EXCERPT
>>>>>

The journey was plagued and difficult from the start. Roosevelt delegated all the planning and preparation to others; a famously failed explorer of the Artic did the packing, which was therefore poorly executed for a tropical journey. It took nearly a month just to reach the River of Doubt and the group was weighed down by excessive crates and luxuries. The pack animals began to buck off their heavy loads and many animals died. Roosevelt also received word that his young cousin, Margaret Roosevelt, who had accompanied him on his tour of Brazil, had died of typhoid fever contracted during her time in South America. The group ballooned to include 148 camaradas, or local laborers,  and 11 officers. Roosevelt realized that if they would ever make it down the river they must reduce the size of their group and made the difficult decision of asking many to leave their expedition.
 
Even after drastically reducing the size of their party, the descent down the river was troubled from their entry point. Despite setting out with numerous boats, the group somehow arrived at the river with no boats at all, having left the others behind. They were forced to purchase seven roughly hewn dugouts from Nhambiquara Indians. Roosevelt described them in his diary saying, "One was small, one was cranky, and two were old, waterlogged, and leaky. The other three were good" (134). In addition to battling lack of enough food, natives shooting arrows at them, and a member of their own party who became murderous, the men's journey was complicated by constant rapids that meant they had to hack a path through the jungle and carry their boats for long stretches. One man drowned, they lost two dogs, and a camarada shot another man in the group. In response, the party left the murderer behind in the jungle to his likely gruesome and terrifying end. In the final weeks of the journey, Roosevelt suffered from high fever and infected abscesses and contemplated suicide in order to avoid being a burden of the group, but with his son's persistence and emergency surgery on the floor of the jungle to drain abscesses, Roosevelt somehow survived to make it out of the jungle.

<<<<<

INFORMATION SHOWN
>>>>>

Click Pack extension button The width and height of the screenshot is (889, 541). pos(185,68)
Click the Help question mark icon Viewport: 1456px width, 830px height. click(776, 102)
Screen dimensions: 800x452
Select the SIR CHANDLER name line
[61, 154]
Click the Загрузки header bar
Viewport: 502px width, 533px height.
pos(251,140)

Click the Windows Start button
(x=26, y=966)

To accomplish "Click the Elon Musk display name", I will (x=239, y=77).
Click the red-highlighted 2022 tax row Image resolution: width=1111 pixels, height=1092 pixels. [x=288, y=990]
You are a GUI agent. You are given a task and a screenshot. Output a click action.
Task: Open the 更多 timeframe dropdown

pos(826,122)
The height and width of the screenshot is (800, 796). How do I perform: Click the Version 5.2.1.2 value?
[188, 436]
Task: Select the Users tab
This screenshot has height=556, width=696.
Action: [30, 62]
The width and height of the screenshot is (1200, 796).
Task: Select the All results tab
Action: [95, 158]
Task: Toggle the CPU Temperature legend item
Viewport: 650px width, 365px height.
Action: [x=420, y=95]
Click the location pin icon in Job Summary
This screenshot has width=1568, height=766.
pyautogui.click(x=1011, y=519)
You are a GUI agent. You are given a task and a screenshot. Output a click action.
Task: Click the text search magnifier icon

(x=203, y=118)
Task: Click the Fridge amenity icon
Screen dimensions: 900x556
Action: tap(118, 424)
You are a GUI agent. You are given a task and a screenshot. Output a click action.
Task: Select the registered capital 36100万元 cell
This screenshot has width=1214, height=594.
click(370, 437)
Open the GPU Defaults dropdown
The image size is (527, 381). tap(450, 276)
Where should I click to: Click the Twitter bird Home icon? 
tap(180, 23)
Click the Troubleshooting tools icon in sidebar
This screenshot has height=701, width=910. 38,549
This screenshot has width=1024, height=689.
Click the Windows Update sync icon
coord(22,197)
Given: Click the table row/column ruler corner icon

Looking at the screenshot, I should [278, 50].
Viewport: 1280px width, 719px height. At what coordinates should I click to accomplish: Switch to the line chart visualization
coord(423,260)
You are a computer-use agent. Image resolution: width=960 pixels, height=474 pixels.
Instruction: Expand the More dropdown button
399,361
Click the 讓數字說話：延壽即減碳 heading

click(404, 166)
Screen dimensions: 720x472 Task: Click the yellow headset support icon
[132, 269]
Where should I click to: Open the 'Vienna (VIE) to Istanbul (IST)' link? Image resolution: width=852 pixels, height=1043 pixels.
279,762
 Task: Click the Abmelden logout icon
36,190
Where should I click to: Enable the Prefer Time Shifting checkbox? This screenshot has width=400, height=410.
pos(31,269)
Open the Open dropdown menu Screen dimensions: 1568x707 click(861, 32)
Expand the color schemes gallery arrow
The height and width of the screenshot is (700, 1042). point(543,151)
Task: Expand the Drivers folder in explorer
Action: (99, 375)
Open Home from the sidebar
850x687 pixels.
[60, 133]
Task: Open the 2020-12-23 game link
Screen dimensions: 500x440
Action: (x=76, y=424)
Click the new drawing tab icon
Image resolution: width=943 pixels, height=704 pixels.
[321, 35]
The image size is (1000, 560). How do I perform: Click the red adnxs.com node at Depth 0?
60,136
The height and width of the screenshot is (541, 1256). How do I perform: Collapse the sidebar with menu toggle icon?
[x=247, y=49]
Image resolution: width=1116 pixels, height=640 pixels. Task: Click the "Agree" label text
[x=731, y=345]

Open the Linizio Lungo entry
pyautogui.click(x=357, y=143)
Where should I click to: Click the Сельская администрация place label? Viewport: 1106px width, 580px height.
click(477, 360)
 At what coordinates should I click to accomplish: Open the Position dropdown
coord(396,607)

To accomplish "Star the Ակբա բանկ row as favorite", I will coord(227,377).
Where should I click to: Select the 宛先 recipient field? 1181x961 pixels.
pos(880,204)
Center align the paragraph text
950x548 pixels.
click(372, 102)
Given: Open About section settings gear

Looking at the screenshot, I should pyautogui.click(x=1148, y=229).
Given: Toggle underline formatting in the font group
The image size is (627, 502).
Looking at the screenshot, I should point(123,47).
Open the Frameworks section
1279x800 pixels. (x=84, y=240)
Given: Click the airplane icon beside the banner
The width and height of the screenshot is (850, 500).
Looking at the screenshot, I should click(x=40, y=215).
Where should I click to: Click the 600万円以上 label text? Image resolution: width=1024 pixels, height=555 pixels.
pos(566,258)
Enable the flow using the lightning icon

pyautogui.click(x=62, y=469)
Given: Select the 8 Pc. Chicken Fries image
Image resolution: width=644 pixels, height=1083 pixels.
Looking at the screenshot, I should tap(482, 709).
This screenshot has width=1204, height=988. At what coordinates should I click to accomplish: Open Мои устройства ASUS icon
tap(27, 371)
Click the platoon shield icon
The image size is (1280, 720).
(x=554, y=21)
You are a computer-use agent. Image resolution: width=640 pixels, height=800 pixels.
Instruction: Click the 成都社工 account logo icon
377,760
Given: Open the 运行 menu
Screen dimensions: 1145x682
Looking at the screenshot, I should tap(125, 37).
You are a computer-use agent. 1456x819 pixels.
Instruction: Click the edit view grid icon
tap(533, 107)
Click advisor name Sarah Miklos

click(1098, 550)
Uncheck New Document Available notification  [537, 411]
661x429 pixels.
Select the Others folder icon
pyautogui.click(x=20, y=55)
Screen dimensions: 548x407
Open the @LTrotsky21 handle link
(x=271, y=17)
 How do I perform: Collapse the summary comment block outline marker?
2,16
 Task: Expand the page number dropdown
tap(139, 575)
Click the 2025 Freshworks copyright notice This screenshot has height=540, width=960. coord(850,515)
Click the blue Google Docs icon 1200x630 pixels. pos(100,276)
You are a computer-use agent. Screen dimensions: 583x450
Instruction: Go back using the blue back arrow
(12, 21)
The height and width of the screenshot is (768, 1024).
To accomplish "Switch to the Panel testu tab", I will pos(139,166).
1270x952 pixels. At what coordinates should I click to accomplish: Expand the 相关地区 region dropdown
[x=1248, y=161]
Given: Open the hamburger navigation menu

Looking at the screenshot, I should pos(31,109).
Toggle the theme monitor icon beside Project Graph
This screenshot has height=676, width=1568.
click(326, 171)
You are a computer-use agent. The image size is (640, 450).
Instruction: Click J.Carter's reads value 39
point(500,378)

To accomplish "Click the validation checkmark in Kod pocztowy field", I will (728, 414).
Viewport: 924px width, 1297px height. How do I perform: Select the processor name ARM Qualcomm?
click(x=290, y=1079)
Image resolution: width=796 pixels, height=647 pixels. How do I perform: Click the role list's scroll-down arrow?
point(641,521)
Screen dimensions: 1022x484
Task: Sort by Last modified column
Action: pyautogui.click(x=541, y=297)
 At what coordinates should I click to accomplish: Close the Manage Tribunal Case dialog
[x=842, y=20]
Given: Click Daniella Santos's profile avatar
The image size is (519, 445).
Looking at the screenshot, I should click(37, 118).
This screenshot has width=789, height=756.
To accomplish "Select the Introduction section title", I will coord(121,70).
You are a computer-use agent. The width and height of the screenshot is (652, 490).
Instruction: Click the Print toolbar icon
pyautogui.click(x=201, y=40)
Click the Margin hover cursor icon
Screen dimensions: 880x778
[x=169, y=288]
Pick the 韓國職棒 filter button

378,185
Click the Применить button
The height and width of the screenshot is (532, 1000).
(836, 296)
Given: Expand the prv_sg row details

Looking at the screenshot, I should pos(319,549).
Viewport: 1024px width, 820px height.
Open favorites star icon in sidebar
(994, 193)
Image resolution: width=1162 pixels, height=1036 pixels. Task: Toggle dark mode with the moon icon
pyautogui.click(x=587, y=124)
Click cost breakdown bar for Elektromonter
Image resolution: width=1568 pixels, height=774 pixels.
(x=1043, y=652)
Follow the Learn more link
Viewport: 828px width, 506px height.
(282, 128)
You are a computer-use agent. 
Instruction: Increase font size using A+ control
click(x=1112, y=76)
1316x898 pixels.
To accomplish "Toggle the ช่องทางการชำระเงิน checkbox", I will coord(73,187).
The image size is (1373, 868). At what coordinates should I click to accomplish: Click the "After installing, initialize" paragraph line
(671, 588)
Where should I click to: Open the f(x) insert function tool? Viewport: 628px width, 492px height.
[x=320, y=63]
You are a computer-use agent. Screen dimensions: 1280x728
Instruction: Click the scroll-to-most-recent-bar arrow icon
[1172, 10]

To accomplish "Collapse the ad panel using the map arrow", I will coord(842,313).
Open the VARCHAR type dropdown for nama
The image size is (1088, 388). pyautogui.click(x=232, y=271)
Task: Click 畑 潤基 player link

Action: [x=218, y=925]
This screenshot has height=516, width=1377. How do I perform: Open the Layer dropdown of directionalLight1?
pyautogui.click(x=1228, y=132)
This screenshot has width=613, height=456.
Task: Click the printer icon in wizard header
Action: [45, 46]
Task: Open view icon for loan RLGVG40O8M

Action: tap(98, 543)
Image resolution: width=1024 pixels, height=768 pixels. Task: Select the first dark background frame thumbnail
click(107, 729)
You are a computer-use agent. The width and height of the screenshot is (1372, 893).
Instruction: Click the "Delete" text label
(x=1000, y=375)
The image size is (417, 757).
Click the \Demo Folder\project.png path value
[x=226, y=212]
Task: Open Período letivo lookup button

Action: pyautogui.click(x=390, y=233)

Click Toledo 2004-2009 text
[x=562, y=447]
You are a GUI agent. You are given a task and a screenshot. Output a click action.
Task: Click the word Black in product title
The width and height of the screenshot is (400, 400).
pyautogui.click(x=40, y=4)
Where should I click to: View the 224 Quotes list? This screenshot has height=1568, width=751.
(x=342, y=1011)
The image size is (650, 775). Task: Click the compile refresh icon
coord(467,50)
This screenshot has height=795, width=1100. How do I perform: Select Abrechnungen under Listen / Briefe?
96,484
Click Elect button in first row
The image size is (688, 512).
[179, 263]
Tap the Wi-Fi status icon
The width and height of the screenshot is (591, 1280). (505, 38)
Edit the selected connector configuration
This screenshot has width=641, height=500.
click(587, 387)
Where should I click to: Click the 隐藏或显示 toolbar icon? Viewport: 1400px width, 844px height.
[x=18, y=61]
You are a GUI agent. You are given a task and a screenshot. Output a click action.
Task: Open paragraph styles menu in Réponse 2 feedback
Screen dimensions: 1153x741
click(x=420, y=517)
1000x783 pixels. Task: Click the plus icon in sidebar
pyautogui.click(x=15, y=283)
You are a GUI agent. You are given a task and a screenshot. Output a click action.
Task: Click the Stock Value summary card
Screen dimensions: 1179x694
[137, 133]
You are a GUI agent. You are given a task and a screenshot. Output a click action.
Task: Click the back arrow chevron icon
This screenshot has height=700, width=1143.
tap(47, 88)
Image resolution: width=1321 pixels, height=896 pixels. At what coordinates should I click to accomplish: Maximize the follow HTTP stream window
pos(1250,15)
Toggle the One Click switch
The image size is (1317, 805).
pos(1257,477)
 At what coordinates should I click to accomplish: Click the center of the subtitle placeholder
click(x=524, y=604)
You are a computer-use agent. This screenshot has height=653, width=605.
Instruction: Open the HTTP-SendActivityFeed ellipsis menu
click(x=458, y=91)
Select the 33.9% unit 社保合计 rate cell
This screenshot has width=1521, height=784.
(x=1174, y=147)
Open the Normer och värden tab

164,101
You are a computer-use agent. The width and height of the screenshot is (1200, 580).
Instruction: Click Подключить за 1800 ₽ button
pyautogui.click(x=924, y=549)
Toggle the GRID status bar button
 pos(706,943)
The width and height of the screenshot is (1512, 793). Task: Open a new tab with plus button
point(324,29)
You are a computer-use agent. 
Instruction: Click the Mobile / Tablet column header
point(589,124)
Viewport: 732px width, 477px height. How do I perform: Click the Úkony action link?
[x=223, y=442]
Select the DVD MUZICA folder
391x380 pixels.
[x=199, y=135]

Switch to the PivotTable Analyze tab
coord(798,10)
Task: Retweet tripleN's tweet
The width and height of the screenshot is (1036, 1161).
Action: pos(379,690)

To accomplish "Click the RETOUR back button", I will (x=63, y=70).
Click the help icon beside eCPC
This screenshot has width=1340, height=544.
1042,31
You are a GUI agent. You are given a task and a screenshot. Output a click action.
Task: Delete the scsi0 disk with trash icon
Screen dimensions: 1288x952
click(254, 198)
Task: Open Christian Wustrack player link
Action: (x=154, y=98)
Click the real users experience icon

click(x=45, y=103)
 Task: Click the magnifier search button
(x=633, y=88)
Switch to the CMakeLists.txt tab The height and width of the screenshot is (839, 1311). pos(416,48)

<<<<<

EXERCISE
Please extend the account of Roosevelt's River of Doubt expedition, picking up right after its final sentence. You can ignore the lines.

WRITTEN RESPONSE
Reading this today, it's hard to imagine a former president of the United States taking on such a fantastically dangerous journey. Even with twenty-first century equipment and technology, the Amazon is incredibly dangerous but for Roosevelt's group in 1914, it was even more harrowing. It's shocking that any of the group survived given the exposure to hostile natives, poisonous snakes, fever, extreme starvation, and lack of supplies they endured. Furthermore, seeing Roosevelt through the lens as not just a president but in one of his darkest hours gave me renewed appreciation for the man. No task was too good for him, he did not fear hardship or even death, and he had the fortitude and endurance of a man half his age.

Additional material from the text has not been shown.